By Darren, on Virta for 5 months
As a Native American from the Navajo tribe, type 2 diabetes has a long history of running throughout my community and family. My brother lost half of his foot due to complications from diabetes. I knew I was on the path to full-blown diabetes when I got diagnosed with prediabetes in 2017. I wasn’t that surprised, as my weight had been slowly worsening over the years.

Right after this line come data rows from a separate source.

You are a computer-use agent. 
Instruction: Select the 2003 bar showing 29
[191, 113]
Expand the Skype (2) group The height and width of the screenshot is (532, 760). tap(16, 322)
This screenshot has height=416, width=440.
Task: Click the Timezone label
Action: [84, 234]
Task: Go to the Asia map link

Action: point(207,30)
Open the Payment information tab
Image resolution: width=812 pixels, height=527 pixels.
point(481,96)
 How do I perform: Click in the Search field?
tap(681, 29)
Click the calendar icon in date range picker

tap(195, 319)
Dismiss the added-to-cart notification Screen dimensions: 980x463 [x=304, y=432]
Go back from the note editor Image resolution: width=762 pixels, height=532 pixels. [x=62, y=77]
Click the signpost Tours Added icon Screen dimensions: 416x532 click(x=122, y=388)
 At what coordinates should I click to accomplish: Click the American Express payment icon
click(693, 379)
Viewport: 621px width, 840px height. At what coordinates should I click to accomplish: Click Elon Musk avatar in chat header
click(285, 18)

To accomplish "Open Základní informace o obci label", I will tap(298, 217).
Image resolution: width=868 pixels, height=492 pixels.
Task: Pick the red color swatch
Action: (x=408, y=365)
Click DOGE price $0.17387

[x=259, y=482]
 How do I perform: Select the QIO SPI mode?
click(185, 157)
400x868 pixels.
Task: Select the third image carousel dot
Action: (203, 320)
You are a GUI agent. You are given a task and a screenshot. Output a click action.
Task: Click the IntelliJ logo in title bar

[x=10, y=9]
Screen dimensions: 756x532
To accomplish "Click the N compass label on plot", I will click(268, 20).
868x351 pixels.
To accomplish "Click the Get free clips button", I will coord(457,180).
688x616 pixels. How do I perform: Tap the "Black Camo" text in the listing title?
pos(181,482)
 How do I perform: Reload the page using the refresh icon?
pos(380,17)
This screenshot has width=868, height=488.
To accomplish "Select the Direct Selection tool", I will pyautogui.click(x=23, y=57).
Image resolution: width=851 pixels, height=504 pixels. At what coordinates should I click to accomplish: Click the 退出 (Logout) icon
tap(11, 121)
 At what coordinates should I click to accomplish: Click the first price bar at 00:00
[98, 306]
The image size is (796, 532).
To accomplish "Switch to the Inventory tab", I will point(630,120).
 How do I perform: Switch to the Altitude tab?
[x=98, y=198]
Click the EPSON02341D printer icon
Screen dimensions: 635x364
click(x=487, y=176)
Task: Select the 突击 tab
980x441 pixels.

Even as a kid, I struggled with my weight. I was very careful with my diet and stayed active with wrestling and powerlifting. However, after a series of accidents that injured both of my knees in my mid-20s, I could not stay as active as I would have liked. From there, my weight began creeping up. I went from 189 pounds, when I competed as a powerlifter, to 280 pounds, after I injured my knees. Like many of us, my weight continued to creep up each year, until I leveled off around 300 pounds in 2017, which was not healthy on my 5’6” frame. From then on, my weight bounced between 300 and 345 pounds, as I tried repeatedly to lose weight, only to gain it all back.
My health was headed in the wrong direction, and I wanted to make a change. As a single parent living alone in Missouri, the last thing I want is to get to a point where my kids would have to take care of me. So I joined a gym to exercise more, and I tried to change my diet and lower the amount of carbs I was eating. However, I didn’t know what types of food to replace all of those carbs with, so I felt pretty tired and couldn’t stick with it. I didn’t have the energy to go about my daily activities.
Around the beginning of 2020, my employer, Doe Run, sent a few emails about a new diabetes reversal treatment they were offering to employees for free. Virta could help people with type 2 diabetes or prediabetes make real changes to their lives like losing weight, lowering A1c, and getting off diabetes medication.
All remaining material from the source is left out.